Stop Overusing Scikit-Learn and Try OR-Tools Instead

Author:Murphy | View: 28140 | Time: 2025-03-22 23:07:49

Do you want my hot take on the state of Data Science in 2024?

Data Scientists are too obsessed with machine learning.

To someone with a hammer, every problem looks like a nail; to the modern Data Scientist, every problem apparently looks like a Machine Learning problem. We've become so good at translating problems into the language of analytics and ML that we sometimes forget there are other data-scientific approaches out there. And this is a massive shame.

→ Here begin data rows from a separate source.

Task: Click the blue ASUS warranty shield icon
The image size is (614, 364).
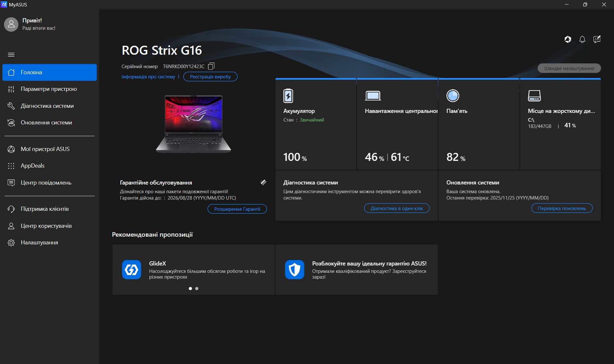Action: [294, 270]
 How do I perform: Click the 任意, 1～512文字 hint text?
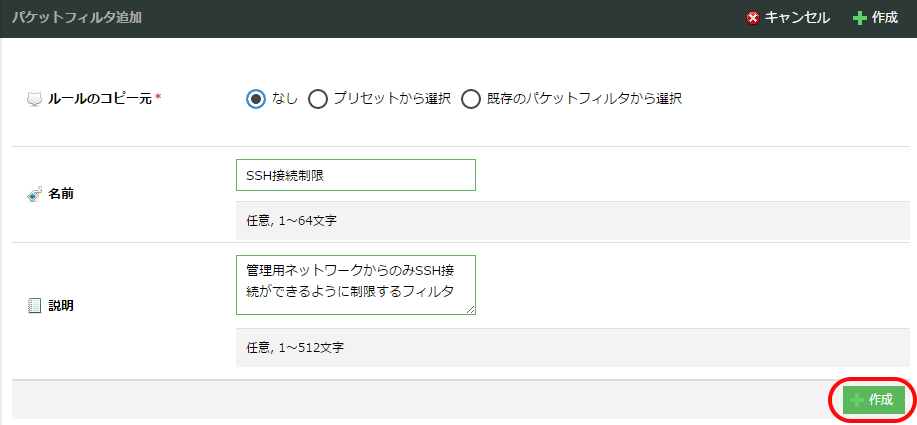(x=298, y=348)
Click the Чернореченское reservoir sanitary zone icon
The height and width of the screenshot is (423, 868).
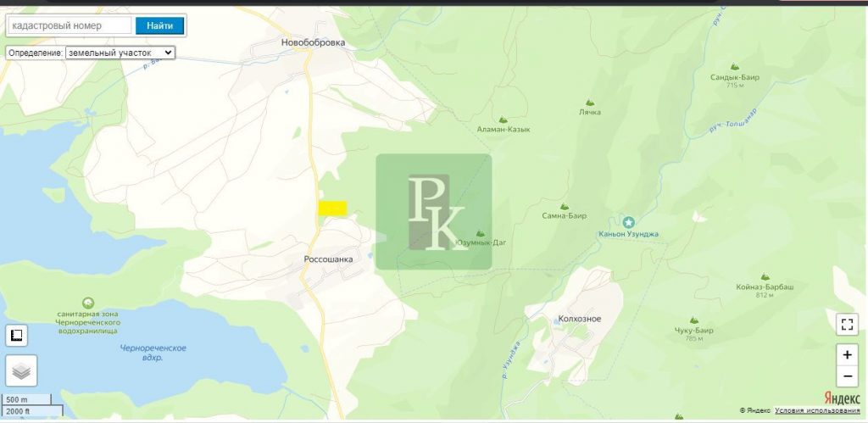(x=88, y=303)
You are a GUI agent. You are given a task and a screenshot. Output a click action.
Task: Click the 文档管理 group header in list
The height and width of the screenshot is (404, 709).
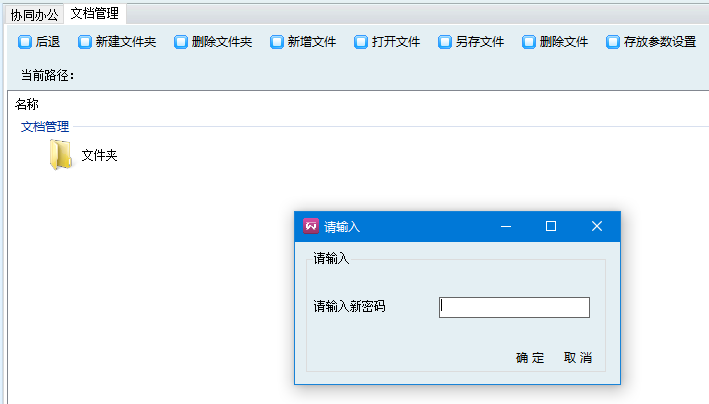click(45, 127)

In this article, I will introduce another branch of Data Science – Mathematical Optimisation (specifically, Constraint Programming)— and show how it can add value to your career as a Data Scientist.

If you've not got a strong Maths background, please don't be put off by the name. I didn't study Maths at university either, yet I found it surprisingly easy to get started with Mathematical Optimisation techniques thanks to Google's open-source Python library OR-Tools, which I'll introduce in this beginner-friendly article.

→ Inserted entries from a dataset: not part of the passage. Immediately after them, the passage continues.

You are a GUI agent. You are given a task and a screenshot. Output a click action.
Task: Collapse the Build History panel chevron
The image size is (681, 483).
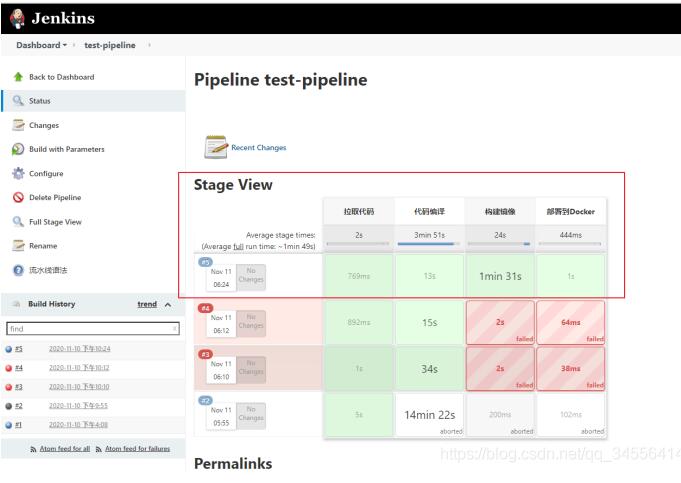click(x=167, y=304)
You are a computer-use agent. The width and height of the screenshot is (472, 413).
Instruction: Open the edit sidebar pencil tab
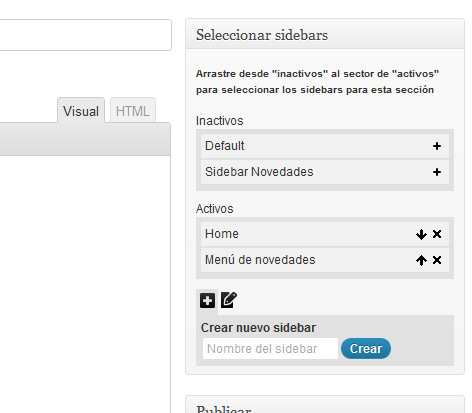pyautogui.click(x=229, y=300)
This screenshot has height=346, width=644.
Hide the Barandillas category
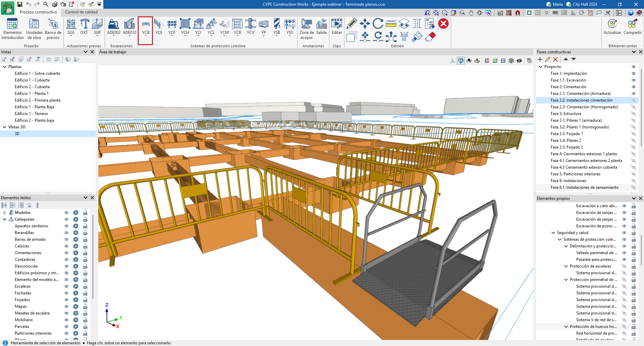[66, 233]
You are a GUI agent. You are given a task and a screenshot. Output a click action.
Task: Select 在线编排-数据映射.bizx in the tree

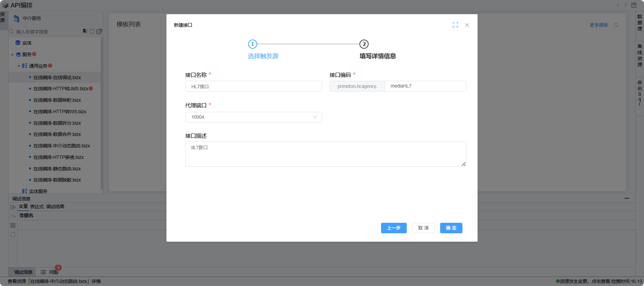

If you want to expand your Data Science toolkit and learn this high-demand skill, sit down and buckle up.

Optimisation 101 for Data Scientists

Optimisation is a suite of techniques for "find[ing] the best solution to a problem out of a very large set of possible solutions" (source: Google Developers).

Sometimes, that means finding the optimal solution to a problem; at other times, it just means finding all the feasible solutions. There are lots of situations where you'll encounter these types of problems, for example:

Imagine that you're working in the Data Science team at your local Amazon warehouse. There are 100 packages to deliver, 3 delivery drivers, and all the deliveries must be made within a 2-hour window. This is an example of an optimisation problem, where you need to find the optimal schedule/route for each of the drivers.
Or imagine that you're a teacher who's planning a group activity for your 10 students. You need to split the students into 3 groups, but there are a few annoying constraints ** which mean that you can't just split them up randomly: (1) Timmy can't be in the same group as Jimmy, (2) Billy _mus_t be in the same group as Willy, and (3) each group must contain at least one of Mickey, Dickie, Ricky and Vicky. This is an example of a constraint programmin**g problem, where you need to find a viable grouping which satisfies all those constraints.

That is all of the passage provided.